WHAT IS NEEDED: Report each line from the entries in which "Select" can be found.

DATASET EXCERPTS:
►

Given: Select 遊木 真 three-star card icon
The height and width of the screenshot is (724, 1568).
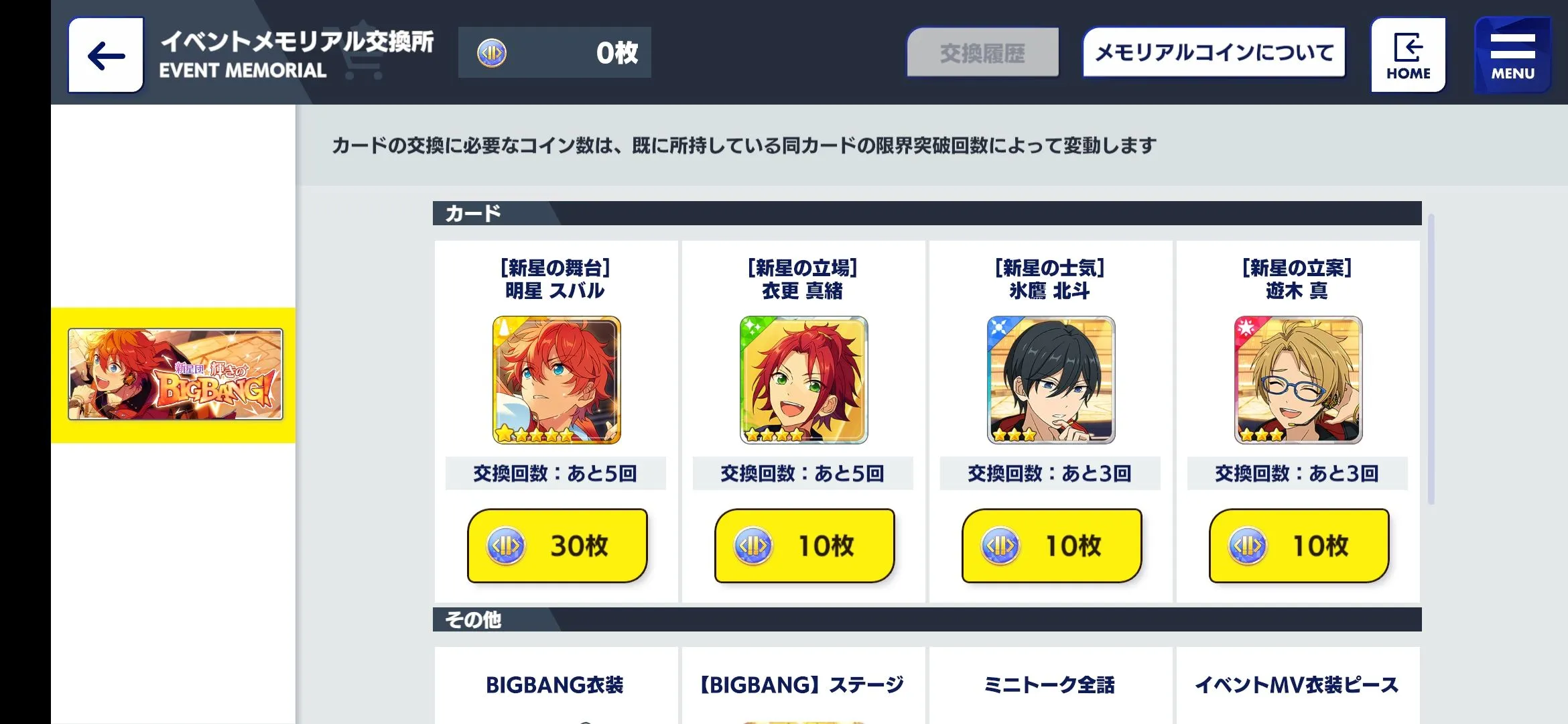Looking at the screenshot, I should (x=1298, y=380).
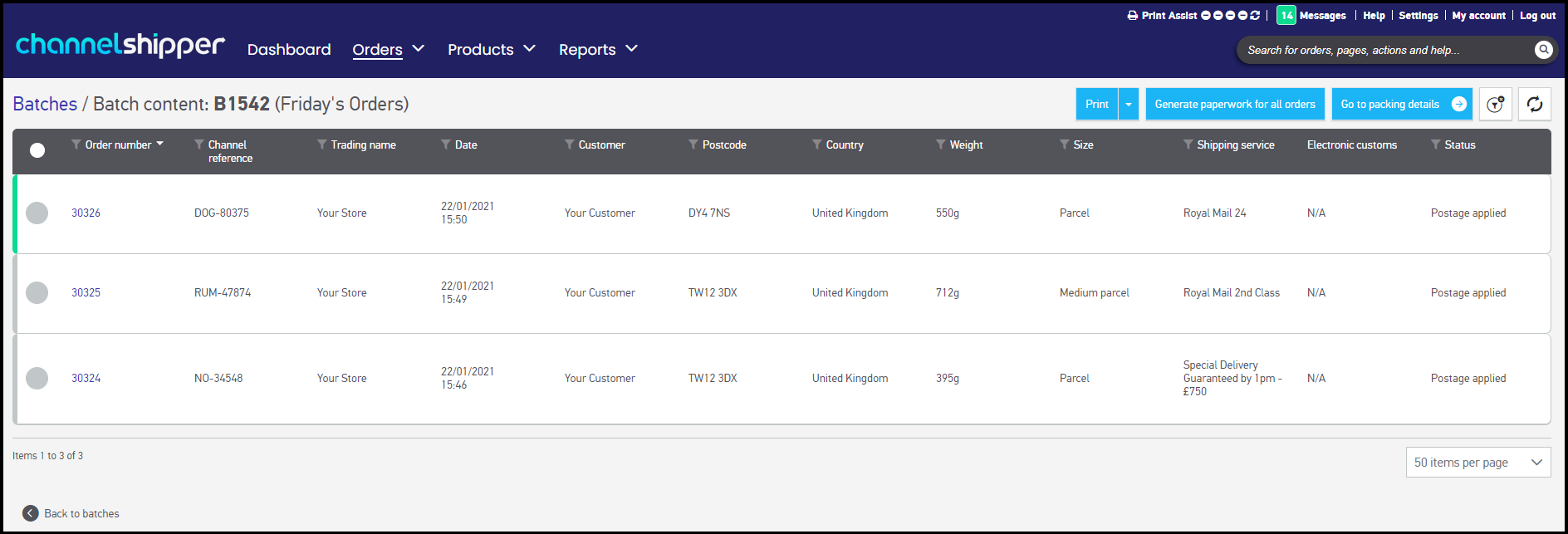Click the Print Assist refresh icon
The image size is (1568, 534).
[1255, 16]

◄
►

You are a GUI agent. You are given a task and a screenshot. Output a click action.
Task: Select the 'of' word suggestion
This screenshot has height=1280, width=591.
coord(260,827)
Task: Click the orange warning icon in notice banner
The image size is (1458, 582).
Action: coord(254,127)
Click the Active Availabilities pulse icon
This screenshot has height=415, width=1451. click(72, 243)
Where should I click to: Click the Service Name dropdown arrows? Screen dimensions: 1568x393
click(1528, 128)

◄

WRITTEN REPLY:
Given: Select 遊木 真 three-star card icon
Task: Select the 'of' word suggestion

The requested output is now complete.